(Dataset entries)
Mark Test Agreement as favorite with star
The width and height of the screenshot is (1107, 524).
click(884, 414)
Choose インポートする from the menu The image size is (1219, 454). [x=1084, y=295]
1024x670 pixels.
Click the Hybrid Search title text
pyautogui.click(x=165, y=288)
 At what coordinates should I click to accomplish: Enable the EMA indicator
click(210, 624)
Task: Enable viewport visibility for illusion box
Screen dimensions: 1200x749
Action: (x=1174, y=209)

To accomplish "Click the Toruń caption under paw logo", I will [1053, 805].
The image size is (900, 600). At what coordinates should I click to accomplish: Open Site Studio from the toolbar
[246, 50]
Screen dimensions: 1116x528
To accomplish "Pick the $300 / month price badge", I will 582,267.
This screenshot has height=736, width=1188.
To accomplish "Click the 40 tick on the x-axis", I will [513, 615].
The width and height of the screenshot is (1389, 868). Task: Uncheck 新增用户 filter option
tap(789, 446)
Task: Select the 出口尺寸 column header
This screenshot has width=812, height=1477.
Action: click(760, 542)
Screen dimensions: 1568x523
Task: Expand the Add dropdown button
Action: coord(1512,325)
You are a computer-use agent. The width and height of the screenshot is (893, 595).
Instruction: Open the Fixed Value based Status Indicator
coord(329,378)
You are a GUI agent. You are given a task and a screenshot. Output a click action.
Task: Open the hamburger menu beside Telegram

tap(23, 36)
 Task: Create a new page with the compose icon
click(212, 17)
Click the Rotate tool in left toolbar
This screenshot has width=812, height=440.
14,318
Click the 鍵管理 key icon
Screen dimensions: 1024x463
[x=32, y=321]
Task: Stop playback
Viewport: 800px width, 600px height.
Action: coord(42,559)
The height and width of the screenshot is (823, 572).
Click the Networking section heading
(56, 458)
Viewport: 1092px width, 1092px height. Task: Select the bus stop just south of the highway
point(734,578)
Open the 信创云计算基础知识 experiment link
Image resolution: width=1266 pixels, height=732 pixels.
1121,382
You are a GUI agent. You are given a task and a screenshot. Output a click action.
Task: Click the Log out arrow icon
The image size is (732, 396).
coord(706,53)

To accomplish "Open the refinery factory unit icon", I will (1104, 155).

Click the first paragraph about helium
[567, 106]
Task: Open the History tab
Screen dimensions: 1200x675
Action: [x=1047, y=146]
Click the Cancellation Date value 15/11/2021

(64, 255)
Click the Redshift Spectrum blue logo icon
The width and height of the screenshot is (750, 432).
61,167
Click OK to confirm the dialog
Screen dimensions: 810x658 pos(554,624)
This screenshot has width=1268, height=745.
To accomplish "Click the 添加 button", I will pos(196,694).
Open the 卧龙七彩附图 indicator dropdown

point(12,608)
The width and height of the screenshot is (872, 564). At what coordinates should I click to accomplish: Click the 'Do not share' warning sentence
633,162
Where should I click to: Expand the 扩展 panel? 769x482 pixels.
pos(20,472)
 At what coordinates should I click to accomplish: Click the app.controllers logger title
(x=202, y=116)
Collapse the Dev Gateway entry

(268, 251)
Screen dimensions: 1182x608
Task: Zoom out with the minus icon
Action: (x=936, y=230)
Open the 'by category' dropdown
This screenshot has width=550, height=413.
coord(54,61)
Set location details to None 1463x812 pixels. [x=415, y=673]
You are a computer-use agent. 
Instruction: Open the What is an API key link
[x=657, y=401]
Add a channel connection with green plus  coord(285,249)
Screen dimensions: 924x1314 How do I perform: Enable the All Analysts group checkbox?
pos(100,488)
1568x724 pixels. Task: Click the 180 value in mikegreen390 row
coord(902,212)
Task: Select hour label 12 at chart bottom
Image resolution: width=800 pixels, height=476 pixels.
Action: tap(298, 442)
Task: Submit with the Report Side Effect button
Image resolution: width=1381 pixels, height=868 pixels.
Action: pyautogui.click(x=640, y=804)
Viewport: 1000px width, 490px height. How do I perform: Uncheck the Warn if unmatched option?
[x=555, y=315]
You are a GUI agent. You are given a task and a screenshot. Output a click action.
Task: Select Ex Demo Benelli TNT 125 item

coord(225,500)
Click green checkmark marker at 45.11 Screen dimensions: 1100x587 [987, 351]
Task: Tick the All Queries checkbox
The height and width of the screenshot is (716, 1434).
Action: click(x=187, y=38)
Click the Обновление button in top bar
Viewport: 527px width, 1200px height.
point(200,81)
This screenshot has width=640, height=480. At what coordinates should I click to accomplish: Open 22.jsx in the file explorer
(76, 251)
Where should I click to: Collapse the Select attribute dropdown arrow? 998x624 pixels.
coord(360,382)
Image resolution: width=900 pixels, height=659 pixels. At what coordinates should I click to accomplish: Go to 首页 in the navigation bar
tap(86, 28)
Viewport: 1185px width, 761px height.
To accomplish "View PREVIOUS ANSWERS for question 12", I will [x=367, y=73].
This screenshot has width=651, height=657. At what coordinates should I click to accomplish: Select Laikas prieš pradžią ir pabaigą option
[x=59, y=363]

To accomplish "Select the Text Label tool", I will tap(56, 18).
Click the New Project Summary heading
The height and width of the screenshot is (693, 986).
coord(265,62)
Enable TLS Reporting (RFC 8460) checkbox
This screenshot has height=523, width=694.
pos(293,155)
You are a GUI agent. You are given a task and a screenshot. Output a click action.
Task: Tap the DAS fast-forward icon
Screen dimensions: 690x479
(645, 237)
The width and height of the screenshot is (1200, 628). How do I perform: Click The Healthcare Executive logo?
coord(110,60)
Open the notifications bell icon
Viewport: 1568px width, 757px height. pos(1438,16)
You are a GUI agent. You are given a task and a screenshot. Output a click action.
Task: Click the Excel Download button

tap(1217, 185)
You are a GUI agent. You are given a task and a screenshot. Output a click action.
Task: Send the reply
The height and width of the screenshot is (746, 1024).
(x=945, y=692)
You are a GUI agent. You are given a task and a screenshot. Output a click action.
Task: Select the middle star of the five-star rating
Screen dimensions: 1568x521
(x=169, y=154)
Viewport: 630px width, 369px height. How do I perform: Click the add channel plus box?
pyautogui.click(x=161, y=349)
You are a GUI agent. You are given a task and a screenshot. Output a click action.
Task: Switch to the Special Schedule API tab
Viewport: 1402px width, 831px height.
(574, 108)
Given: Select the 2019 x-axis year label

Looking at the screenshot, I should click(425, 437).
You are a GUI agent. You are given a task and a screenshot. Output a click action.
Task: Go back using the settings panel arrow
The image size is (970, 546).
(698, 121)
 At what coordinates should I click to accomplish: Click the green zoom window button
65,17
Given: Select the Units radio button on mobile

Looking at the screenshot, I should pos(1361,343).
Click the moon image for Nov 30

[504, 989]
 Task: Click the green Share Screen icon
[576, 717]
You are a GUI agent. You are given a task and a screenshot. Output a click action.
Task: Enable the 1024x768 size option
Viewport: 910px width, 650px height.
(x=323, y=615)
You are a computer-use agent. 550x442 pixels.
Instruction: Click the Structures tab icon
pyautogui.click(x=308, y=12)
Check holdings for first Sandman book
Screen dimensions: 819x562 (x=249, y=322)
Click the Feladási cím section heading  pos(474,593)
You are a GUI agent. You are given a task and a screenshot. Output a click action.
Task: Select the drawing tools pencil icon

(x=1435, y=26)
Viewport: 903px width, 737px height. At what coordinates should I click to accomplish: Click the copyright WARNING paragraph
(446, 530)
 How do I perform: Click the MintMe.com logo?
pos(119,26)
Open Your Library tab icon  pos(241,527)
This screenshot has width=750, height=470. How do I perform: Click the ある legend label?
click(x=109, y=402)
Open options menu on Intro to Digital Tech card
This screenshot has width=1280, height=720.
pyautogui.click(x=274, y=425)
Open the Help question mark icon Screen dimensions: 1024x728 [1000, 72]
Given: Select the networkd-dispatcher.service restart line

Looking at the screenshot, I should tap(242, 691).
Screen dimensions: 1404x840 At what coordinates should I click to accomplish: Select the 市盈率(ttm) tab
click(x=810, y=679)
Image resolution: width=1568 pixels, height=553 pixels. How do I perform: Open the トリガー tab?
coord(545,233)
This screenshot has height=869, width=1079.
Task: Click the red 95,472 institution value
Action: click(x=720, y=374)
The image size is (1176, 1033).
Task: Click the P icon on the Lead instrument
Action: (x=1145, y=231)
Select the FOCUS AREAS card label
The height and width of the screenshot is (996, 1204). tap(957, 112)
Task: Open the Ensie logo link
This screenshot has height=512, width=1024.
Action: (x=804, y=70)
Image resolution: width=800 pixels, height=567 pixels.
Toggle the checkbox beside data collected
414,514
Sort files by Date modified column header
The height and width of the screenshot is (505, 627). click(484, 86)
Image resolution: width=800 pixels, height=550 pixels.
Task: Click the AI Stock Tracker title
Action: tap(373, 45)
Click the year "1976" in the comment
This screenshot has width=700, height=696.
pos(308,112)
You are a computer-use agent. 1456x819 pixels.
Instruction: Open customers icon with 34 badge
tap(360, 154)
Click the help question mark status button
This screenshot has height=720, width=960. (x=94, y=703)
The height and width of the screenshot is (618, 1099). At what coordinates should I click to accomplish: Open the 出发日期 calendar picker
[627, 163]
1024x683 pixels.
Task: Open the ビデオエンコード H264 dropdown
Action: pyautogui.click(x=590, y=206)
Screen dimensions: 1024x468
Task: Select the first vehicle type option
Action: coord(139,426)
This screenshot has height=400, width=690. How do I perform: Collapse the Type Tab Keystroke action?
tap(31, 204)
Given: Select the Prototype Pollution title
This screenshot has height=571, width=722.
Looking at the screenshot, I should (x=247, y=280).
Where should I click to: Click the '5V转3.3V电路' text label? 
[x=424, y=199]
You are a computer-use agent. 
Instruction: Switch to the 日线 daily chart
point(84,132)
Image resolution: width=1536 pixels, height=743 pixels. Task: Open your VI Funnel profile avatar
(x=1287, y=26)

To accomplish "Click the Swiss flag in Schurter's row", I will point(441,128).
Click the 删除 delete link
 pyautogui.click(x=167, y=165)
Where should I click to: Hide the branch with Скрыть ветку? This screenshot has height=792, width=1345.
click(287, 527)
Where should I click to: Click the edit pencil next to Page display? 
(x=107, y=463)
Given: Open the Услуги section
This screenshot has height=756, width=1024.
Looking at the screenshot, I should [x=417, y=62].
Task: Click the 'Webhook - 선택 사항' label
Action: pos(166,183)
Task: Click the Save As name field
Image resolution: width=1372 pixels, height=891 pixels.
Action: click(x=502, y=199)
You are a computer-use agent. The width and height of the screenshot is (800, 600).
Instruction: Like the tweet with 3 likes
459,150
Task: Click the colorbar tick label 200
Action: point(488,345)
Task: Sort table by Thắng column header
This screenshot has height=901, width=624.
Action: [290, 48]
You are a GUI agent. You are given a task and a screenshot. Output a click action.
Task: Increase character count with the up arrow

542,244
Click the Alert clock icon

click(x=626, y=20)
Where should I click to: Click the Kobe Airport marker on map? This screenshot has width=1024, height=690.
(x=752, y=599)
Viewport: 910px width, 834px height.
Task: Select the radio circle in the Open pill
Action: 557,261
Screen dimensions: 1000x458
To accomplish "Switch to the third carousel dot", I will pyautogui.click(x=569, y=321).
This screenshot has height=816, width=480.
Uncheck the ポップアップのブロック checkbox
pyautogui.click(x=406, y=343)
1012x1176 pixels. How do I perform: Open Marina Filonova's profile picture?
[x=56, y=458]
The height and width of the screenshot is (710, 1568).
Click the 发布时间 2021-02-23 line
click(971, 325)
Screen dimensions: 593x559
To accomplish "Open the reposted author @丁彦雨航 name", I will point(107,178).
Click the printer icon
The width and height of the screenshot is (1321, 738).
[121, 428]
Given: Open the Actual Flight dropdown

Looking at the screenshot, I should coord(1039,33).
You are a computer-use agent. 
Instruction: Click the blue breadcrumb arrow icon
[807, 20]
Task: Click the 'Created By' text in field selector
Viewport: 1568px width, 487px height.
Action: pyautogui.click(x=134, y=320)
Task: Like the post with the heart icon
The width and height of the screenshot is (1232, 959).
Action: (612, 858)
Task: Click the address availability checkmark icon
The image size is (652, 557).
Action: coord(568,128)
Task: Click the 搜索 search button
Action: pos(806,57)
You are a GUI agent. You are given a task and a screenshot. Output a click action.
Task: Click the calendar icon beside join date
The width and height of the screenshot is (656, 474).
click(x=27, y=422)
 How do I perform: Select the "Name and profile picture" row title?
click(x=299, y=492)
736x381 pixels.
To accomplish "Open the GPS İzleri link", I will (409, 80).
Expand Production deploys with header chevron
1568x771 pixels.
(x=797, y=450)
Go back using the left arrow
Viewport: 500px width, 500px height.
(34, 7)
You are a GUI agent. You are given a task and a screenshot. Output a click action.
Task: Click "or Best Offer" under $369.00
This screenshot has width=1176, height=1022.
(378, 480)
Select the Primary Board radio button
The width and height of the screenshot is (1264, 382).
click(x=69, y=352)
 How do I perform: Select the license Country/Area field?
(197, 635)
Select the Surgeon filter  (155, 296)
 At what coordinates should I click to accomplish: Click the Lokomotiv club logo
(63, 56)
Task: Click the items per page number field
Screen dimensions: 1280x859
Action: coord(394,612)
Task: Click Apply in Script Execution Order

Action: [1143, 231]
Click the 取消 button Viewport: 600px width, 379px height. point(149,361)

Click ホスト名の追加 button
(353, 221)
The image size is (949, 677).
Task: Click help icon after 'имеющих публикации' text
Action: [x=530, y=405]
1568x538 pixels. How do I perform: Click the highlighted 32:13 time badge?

#### Task prompt:
Set down only the lines running from the line with "Click ホスト名の追加 button" to the end of the entries above, both included, exactly as they stand.

#### Your solution:
Click ホスト名の追加 button
(353, 221)
The image size is (949, 677).
Task: Click help icon after 'имеющих публикации' text
Action: [x=530, y=405]
1568x538 pixels. How do I perform: Click the highlighted 32:13 time badge?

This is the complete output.